The ‘store’ package provides efficient binary serialization. There are a couple
features that particularly distinguish it from most prior Haskell serialization
libraries:
Its primary goal is speed. By default, direct machine representations are used
for things like numeric values (Int, Double, Word32, etc) and buffers
(Text, ByteString, Vector, etc). This means that much of serialization
uses the equivalent of memcpy.
We have plans for supporting architecture independent serialization - see
#36 and
#31. This plan makes little endian
the default, so that the most common endianness has no overhead.

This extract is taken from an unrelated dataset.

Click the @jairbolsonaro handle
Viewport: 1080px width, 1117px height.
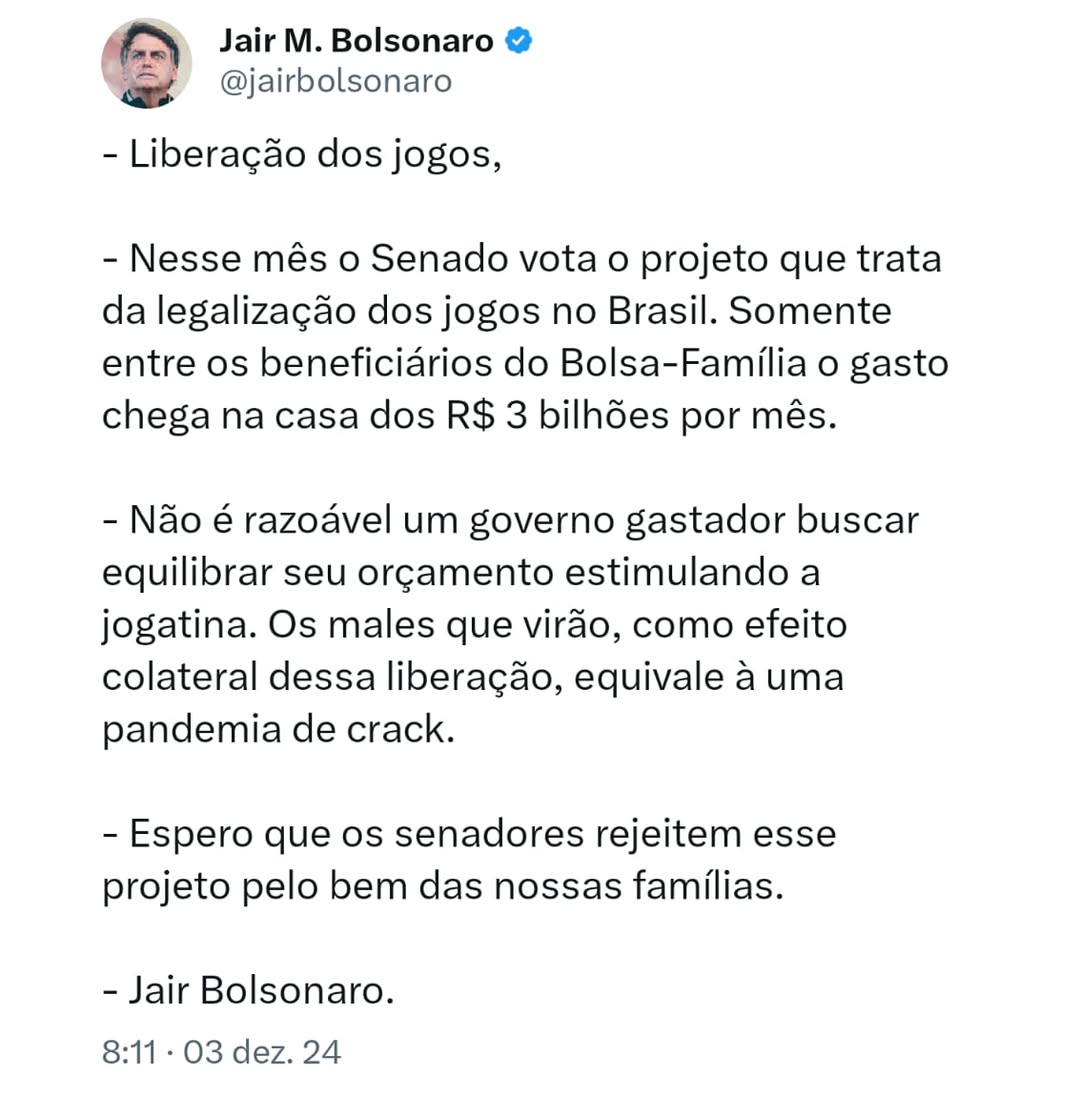pos(336,81)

Another way that the serialization behavior can vary is if
integer-simple is used instead of GHC’s default of using
GMP. Integer serialized with the integer-simple flag enabled
are not compatible with those serialized without the flag enabled.
Instead of implementing lazy serialization / deserialization involving
multiple input / output buffers, peek and poke always work with a single
buffer. This buffer is allocated by asking the value for its size before
encoding. This simplifies the encoding logic, and allows for highly optimized
tight loops.
store can optimize size computations by knowing when some types always
use the same number of bytes. This allows us to compute the byte size of a
Vector Int32 by just doing length v * 4.
It also features:
Optimized serialization instances for many types from base, vector,
bytestring, text, containers, time, template-haskell, and more.

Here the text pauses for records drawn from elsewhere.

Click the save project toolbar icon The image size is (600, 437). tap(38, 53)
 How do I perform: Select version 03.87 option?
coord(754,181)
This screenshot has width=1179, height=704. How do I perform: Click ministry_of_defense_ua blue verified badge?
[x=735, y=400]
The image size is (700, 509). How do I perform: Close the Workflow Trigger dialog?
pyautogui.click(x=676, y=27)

TH and GHC Generics based generation of Store instances for datatypes
TH generation of testcases.
Utilities for streaming encoding / decoding of Store encoded messages, via the
store-streaming package.
Gotchas
Store is best used for communication between trusted processes and
local caches. It can certainly be used for other purposes, but the
builtin set of instances have some gotchas to be aware of:
Store’s builtin instances serialize in a format which depends on
machine endianness.
Store’s builtin instances trust the data when deserializing. For
example, the deserialization of Vector will read the vector’s link
from the first 8 bytes. It will then allocate enough memory to store
all the elements. Malicious or malformed input could cause
allocation of large amounts of memory. See issue #122
Fixes compilation with vector >= 0.12.1.1 by making
deriveManyStoreUnboxVector capable of handling more complex
instance constraints. In particular, it now correctly generates
instances Store (Vector (f (g a))) => Store (Vector (Compose f g a)) and Store (Vector (f a)) => Store (Vector (Alt f a)).
0.7.1
Fixes compilation with GHC-7.10 due to it not defining Generic
instances for Complex and Identity. See #142.

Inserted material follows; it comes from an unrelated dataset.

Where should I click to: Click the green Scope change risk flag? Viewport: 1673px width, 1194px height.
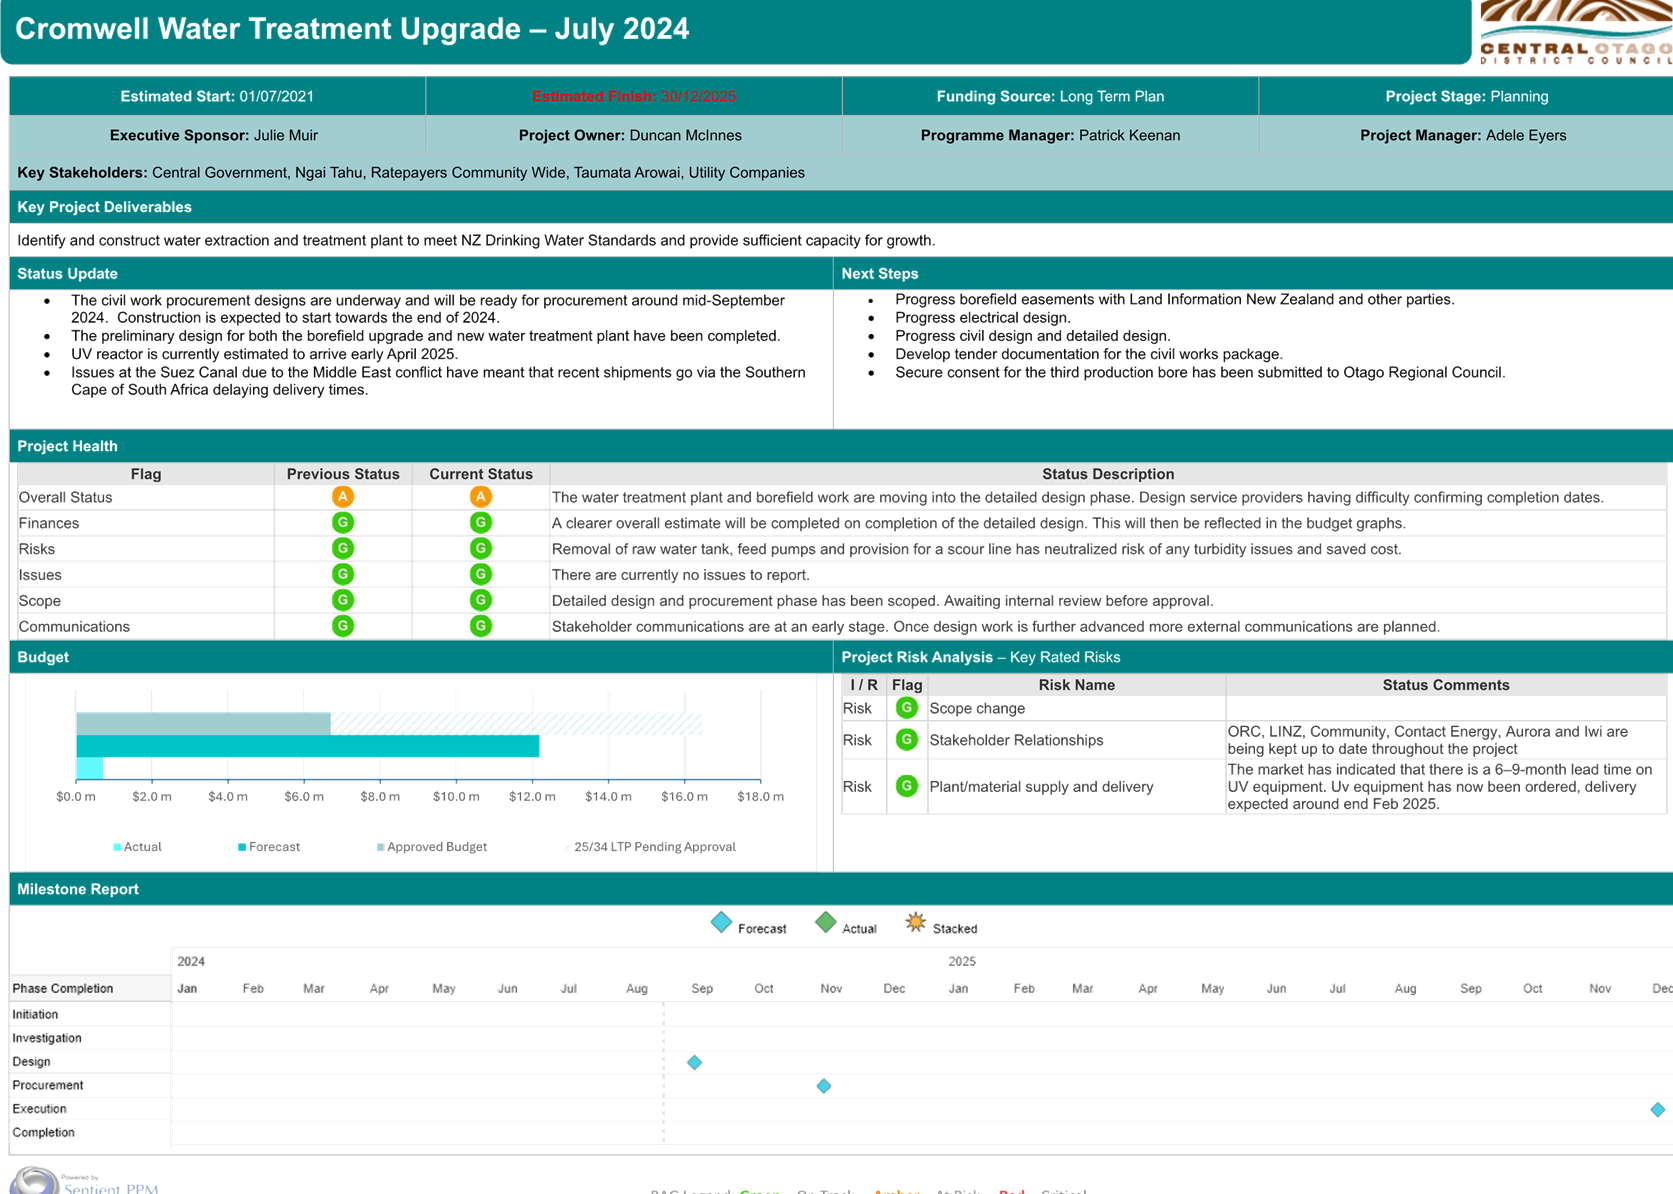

Documents some gotchas about using store vs other libraries
0.7.0
Fixes a bug where the Store instances for Identity, Const, and
Complex all have Storable superclasses instead of `Store. See
#143.
0.6.1
Can now optionally be built with integer-simple instead of
integer-gmp, via the integer-simple cabal flag. Note that the
serialization of Integer with integer-simple differs from what
is used by the GMP default. See #147.
0.6.0.1
Now builds with GHC-7.10 - compatibility was broken in 0.6.0 due to
the fix for GHC-8.8. See
[#146][https://github.com/fpco/store/issues/146].
0.6.0
Now builds with GHC-8.8. This is a major version bump because
MonadFail constraints were added to some functions, which is
potentially a breaking change.
Update to the instances for generics, to improve error messages for
sum types with more than 255 constructors. See
#141
0.5.1.0
Update to TH to support sum types with more than 62 constructors.
Uses TH to derive Either instance, so that it can sometimes have ConstSize #119.
0.5.0.1
Updates to test-suite enabling store to build with newer dependencies.
0.5.0
Data.Store.Streaming moved to a separate package, store-streaming.
0.4.3.2
Buildable with GHC 8.2
Fix to haddock formatting of Data.Store.TH code example
0.4.3.1
Fixed compilation on GHC 7.8
0.4.3
Less aggressive inlining, resulting in faster compilation / simplifier
not running out of ticks
0.4.2
Fixed testsuite
0.4.1
Breaking change in the encoding of Map / Set / IntMap / IntSet,
to use ascending key order. Attempting to decode data written by
prior versions of store (and vice versa) will almost always fail
with a decent error message. If you’re unlucky enough to have a
collision in the data with a random Word32 magic number, then the
error may not be so clear, or in extremely rare cases,
successfully decode, yielding incorrect results. See
#97 and
#101.
Performance improvement of the ‘Peek’ monad, by introducing more
strictness. This required a change to the internal API.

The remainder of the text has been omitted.